_Available data:_
= Beginning of Section =
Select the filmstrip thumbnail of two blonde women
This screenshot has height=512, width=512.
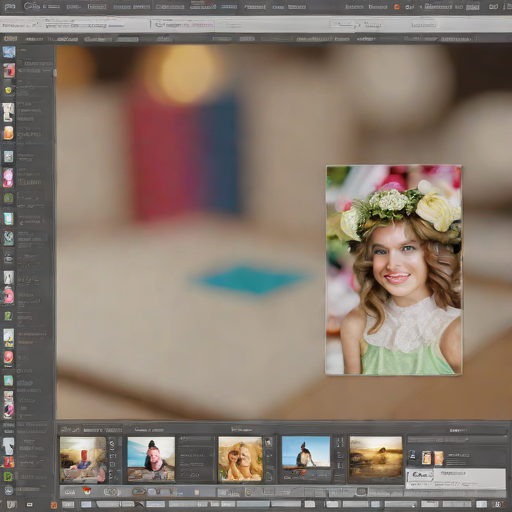(240, 459)
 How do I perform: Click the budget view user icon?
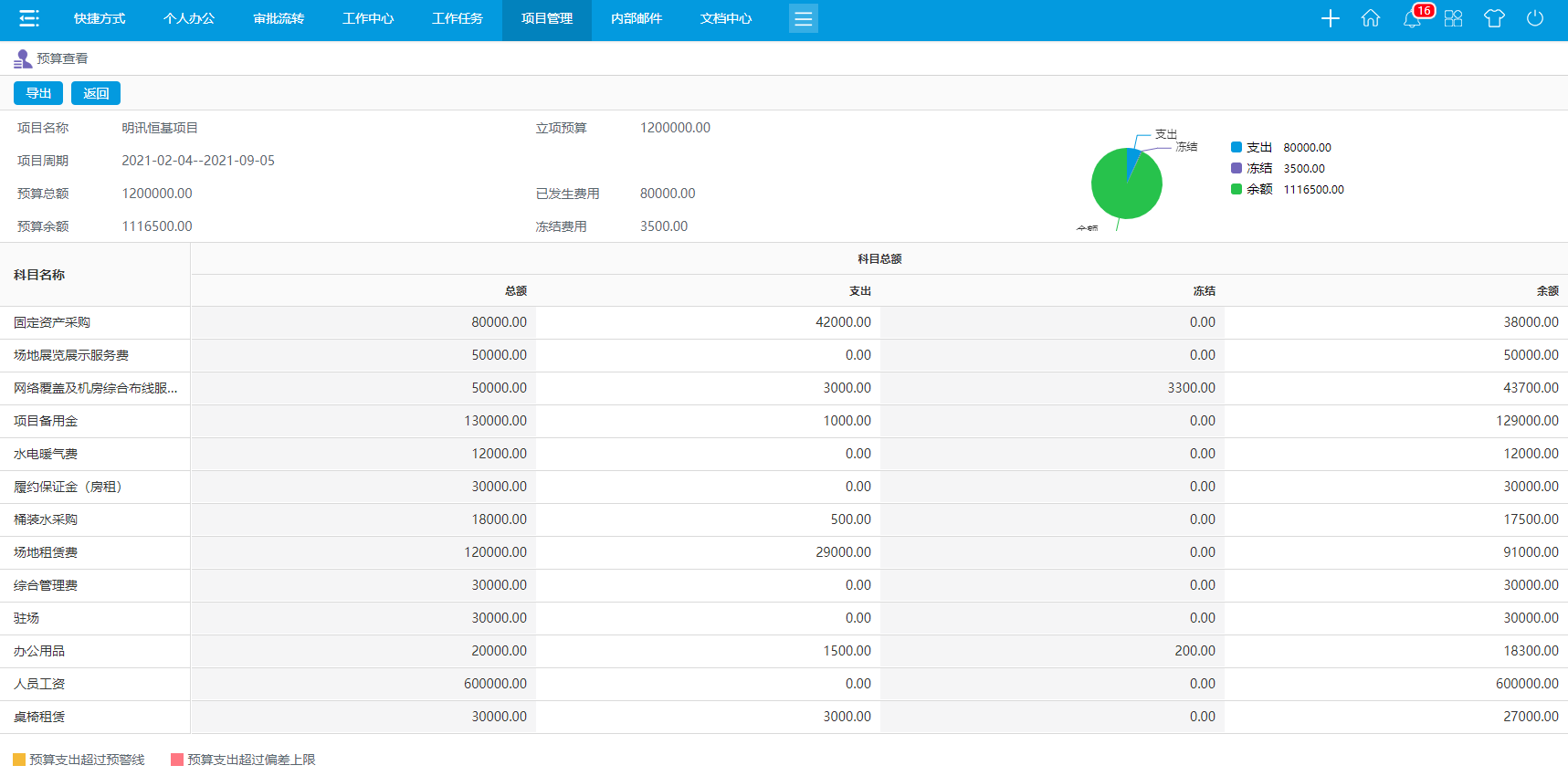pos(23,59)
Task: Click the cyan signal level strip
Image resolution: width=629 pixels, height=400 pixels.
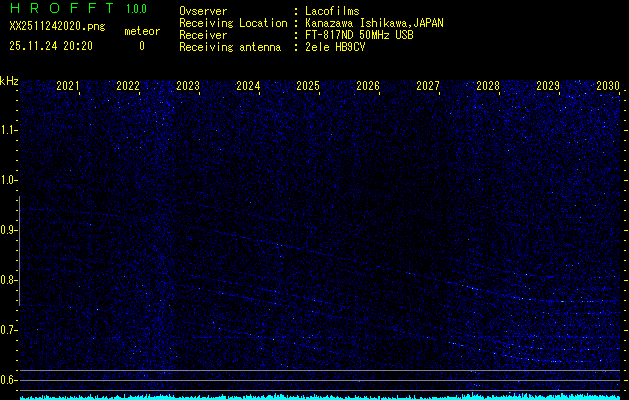Action: coord(320,396)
= End of Section =
_The task:_ Output the entries above exactly. Do not include the pictures.

_Task output:_
Select the filmstrip thumbnail of two blonde women
This screenshot has height=512, width=512.
(240, 459)
 How do I perform: Click the budget view user icon?
pos(23,59)
Task: Click the cyan signal level strip
Image resolution: width=629 pixels, height=400 pixels.
Action: coord(320,396)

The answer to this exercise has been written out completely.